Randomly Pivoted Partial Cholesky: Random How?
Stefan Steinerberger
TL;DR
The paper addresses efficient low-rank approximation of symmetric positive-definite matrices using randomly pivoted partial Cholesky. It analyzes pivot strategies under a Gibbs-like scheme with exponent $\beta$, proving that sampling with probability proportional to $A_{ii}^2$ yields contraction in the Frobenius norm: $\mathbb{E}\|B\|_F^2 \le \|A\|_F^2 - \frac{1}{\sum_i A_{ii}^2}\sum_i \|A_i\|_2^4 \le (1 - 1/n)\|A\|_F^2$, with the bound sharp for diagonal $A$ and strengthened by column-norm fluctuations.
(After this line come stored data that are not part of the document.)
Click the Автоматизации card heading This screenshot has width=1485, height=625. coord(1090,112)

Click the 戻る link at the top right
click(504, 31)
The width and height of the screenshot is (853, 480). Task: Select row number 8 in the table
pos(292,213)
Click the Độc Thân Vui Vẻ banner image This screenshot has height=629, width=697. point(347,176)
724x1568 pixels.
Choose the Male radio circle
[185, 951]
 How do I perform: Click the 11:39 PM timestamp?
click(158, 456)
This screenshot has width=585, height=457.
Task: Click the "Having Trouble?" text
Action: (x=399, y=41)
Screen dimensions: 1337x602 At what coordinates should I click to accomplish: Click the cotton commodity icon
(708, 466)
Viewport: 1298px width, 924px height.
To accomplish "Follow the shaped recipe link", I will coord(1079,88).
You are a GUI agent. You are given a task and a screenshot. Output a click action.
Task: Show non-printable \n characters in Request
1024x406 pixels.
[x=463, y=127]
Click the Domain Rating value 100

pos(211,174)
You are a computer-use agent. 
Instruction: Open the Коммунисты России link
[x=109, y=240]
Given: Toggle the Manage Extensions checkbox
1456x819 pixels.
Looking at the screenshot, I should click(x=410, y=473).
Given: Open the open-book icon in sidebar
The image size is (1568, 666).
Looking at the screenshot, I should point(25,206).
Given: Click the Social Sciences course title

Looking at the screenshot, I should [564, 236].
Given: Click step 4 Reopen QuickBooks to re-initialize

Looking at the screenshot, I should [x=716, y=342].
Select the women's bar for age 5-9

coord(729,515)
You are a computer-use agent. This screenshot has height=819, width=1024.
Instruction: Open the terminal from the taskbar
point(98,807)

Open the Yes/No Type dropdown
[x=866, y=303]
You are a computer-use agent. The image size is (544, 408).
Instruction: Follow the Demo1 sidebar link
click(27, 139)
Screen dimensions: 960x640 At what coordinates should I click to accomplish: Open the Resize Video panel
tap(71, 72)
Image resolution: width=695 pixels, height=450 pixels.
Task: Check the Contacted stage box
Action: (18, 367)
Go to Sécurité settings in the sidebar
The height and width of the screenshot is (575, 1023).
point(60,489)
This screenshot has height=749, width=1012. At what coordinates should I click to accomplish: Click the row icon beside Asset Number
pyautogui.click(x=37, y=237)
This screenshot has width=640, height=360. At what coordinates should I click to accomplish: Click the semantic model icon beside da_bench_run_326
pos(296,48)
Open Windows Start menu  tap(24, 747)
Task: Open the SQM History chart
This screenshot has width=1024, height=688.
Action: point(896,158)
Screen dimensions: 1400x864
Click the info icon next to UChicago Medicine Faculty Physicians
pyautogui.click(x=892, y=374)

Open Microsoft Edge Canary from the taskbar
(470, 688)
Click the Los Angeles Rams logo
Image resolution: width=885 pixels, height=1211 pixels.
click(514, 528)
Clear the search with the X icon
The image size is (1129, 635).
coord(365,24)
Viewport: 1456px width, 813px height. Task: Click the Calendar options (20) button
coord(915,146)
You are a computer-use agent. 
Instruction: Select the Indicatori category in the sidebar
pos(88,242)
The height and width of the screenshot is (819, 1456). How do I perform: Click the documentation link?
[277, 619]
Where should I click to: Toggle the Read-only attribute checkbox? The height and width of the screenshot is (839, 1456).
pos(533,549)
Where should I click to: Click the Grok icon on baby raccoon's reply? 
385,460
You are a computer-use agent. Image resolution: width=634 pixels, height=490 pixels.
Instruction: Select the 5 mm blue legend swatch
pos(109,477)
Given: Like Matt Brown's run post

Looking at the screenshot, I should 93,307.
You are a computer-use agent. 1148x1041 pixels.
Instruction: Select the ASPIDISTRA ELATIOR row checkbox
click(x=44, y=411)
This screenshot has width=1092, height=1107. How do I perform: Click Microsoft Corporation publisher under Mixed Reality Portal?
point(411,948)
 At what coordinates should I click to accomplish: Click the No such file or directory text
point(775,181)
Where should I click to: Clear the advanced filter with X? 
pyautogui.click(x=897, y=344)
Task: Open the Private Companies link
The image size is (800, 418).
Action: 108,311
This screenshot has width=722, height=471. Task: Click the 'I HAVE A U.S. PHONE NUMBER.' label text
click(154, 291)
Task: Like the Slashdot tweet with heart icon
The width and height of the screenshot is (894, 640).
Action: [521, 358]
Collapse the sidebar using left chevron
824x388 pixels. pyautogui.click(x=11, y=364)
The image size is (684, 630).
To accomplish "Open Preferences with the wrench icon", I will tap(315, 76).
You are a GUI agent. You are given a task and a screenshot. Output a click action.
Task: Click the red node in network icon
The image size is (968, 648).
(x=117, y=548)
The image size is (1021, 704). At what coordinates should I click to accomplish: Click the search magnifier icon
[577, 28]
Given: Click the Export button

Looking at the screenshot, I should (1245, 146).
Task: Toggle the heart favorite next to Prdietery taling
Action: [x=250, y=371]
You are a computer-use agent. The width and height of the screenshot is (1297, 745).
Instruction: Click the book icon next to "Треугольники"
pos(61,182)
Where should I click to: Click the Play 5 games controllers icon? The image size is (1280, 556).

The work also connects to greedy pivoting, provides bounds that justify large diagonal choices, and proposes alternating pivoting between greedy and random strategies to hedge against misleading diagonal cues. Through preparatory computations and a key inequality $A_{ii}(A^3)_{ii} \ge \|A_i\|_2^4$, the authors derive rigorous proofs of the main theorem and corollaries, situating the results within the broader literature on randomized low-rank matrix approximations and kernel methods. The findings offer practical guidance for pivot selection in large-scale SPD matrices where entry evaluations are costly. $ $
Abstract
We consider the problem of finding good low rank approximations of symmetric, positive-definite $A \in \mathbb{R}^{n \times n}$. Chen-Epperly-Tropp-Webber showed, among many other things, that the randomly pivoted partial Cholesky algorithm that chooses the $i-$th row with probability proportional to the diagonal entry $A_{ii}$ leads to a universal contraction of the trace norm (the Schatten 1-norm) in expectation for each step. We show that if one chooses the $i-$th row with likelihood proportional to $A_{ii}^2$ one obtains the same result in the Frobenius norm (the Schatten 2-norm). Implications for the greedy pivoting rule and pivot selection strategies are discussed.